These blossoms have already bloomed and fallen off the little apple tree in our back yard. I can’t keep up, that is what I’m trying to say. Today, I went for a run at noon and the word relentless came into my mind. I don’t like that word, I thought, running on, enjoying the run, because it was pain-free. Okay, then, what about the word relent, I thought, and no that word did not suit what I was doing, nor what I wanted to do: continue.
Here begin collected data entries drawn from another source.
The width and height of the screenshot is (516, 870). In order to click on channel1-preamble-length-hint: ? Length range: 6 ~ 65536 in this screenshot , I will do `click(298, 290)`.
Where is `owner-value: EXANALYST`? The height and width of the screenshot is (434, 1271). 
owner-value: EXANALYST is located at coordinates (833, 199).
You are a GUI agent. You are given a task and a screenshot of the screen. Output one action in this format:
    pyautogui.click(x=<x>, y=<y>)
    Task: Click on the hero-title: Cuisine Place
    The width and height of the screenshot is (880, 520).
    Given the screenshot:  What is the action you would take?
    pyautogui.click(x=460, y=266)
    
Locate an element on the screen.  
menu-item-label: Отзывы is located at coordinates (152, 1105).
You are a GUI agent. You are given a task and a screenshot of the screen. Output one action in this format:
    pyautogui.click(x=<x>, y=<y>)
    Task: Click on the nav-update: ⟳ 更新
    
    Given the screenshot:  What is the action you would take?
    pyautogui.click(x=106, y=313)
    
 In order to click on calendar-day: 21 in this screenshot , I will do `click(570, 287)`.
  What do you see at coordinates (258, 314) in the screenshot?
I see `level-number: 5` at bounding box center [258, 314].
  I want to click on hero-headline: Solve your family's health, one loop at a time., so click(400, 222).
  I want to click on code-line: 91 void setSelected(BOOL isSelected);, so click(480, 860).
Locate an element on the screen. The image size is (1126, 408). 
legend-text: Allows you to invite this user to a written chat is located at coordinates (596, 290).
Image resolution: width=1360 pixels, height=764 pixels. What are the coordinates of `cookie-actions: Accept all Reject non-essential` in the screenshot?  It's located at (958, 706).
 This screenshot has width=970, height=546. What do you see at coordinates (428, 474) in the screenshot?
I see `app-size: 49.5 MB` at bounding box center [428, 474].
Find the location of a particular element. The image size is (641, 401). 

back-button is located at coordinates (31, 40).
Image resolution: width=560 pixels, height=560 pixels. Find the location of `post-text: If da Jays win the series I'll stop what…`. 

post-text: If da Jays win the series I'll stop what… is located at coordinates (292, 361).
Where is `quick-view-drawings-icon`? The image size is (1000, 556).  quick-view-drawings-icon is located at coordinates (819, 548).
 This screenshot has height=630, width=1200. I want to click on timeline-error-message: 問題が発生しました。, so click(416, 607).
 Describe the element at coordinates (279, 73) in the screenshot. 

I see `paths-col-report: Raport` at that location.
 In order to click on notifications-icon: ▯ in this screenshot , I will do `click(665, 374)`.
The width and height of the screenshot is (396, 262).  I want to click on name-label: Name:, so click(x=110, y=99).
On Wednesday night I visited a book club. I visited the book club after a day that included an early morning walk with the dogs; biking to see this daughter at her school track meet; biking to the university library to work between races; biking home for lunch; driving back for the final race of the afternoon in order to take this daughter to piano lessons; driving to pick up youngest and bring him to piano lessons; home in time to eat and quickly clean up from supper; driving this daughter to soccer practice. By the time we were home again, it was almost 8:30. And then I went to the book club. I did not leave until I’d made sure this daughter was collapsing in her bed rather than on the couch. I texted Kevin, who was at a soccer game with another child, to please check in on the kids when he got home. And then I spent an hour at a book club, a warm, friendly, thoughtful, generous group of women. It was 10 when I got home. Tea, snack, finish cleaning up, last load of laundry, bed. I can’t tell you which of these activities I chose to do because I wanted to, and which I felt responsible for doing and therefore simply did.
Up again at 6AM to run with a friend.
It is puzzling. What is it that I want to be doing? I have no idea. I’m so busy doing things that I don’t really have the need to ask that question.
Last weekend, I was here, on Lake Huron, spending one night at a cottage with girlfriends. Same weekend: I led a writing workshop at a nature centre; and got home from the cottage in time to see my thirteen-year-old in a performance of Macbeth (her second production of said play this spring).
Relentless? Relent? At some point, during longer solo runs, a mantra will enter my head in rhythm with my stride. Here was today’s: Powerful strong. Whispering light. A reminder to keep my stride both strong and light.
Relentless/relent. Dig in. Lightly. Continue.